Like many of his other odes, this one is addressed directly to its subject. Autumn, in this piece, is an entity with its own character, and, to my mind, represents the person entering middle-age. I love the images given of “Thee sitting careless on a granary floor/ Thy hair soft-lifted by the winnowing wind”. This image to me is very beautiful, and there seems a playful, almost childish aspect to it. I particularly like the word “careless” because it delivers the sense that this person has lost the seriousness of youth (I mean, the way youth can tend to take itself tooseriously). Keats mentions “thy store”, the “granary floor”, the “laden head” of Autumn and its “patient look” – there is wisdom here, and generosity.

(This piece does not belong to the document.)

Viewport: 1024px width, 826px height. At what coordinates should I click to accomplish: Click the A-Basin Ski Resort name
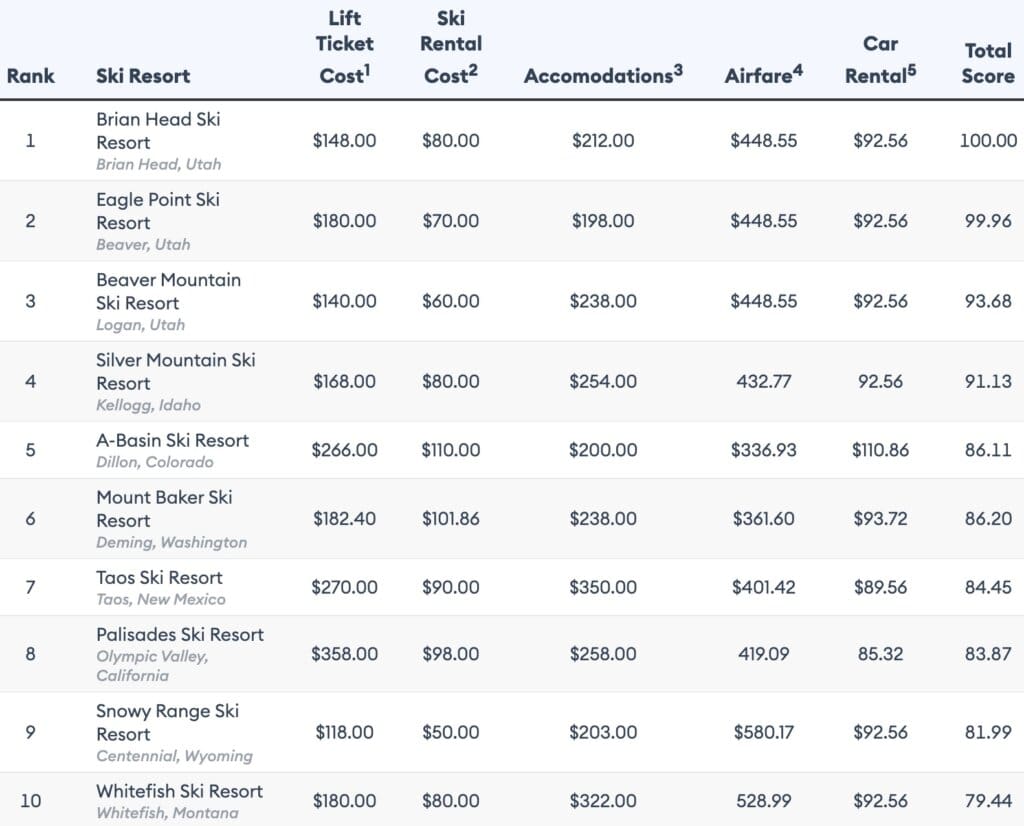(172, 440)
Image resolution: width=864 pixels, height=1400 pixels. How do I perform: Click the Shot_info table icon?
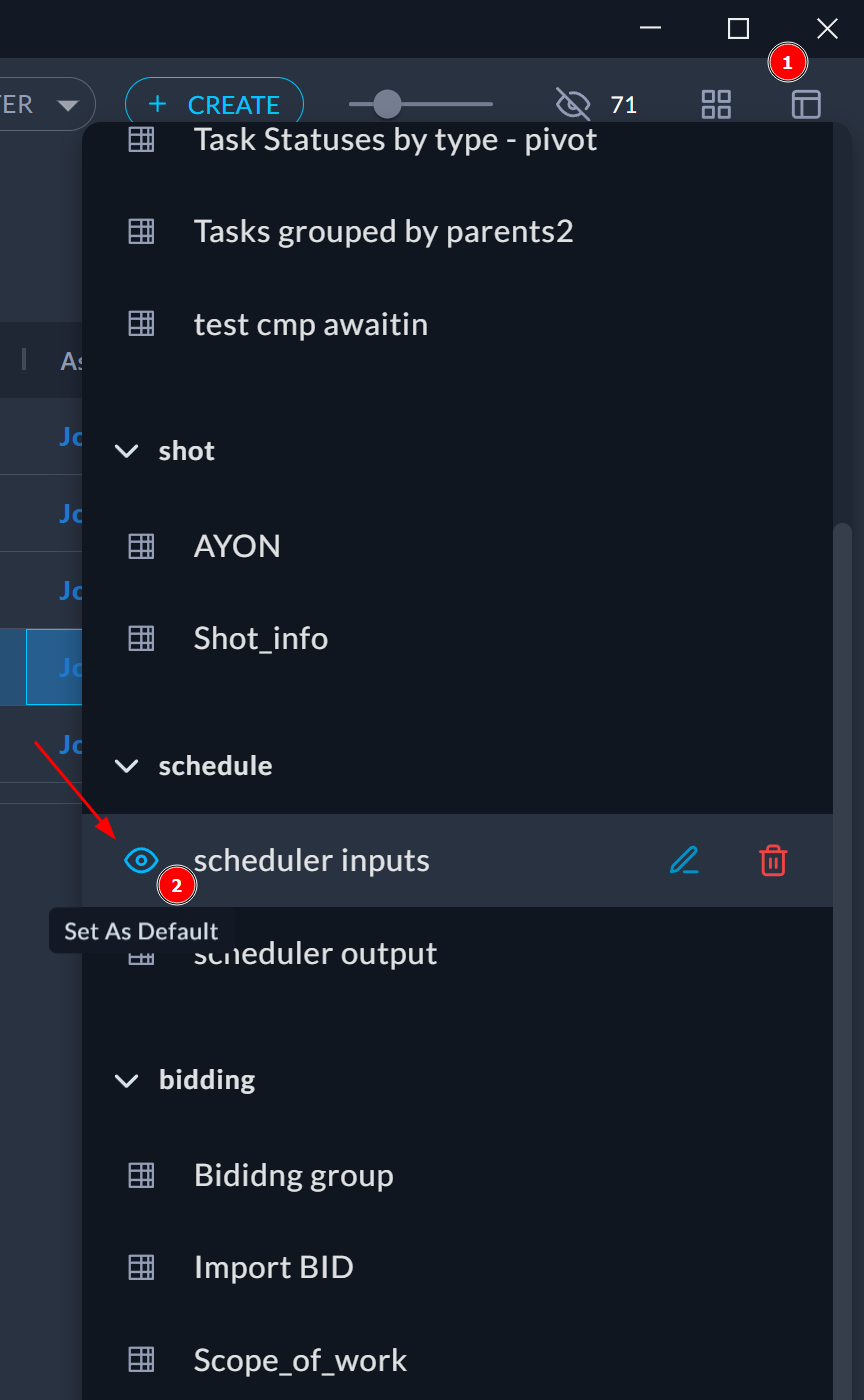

The final verse is interesting in the way it opens with the poet imploring us (or “Autumn”) not to think of the “songs of Spring” (the passion and romance of youth). Here, Keats acknowledges that it is natural to be nostalgic as we age, but encourages us to appreciate the beauty of the “soft-dying day”. He mentions many of the treasures of autumn – the “full-grown lambs”, the songs of the “Hedge-crickets”, and the soft “treble” of the “red-breast” in a “garden-croft”. These images remind us that the coming of Autumn heralds many treasures and much beauty to look forward to.

The final line is one of great hope, as it evokes the “gathering swallows twitter[ing] in the skies.” This image, of birds preparing excitedly to fly south for the winter, reminds us that there is joy and love and warmth to be had at all stages of our lives. I feel that this line also hints at some kind of spiritual or religious hope.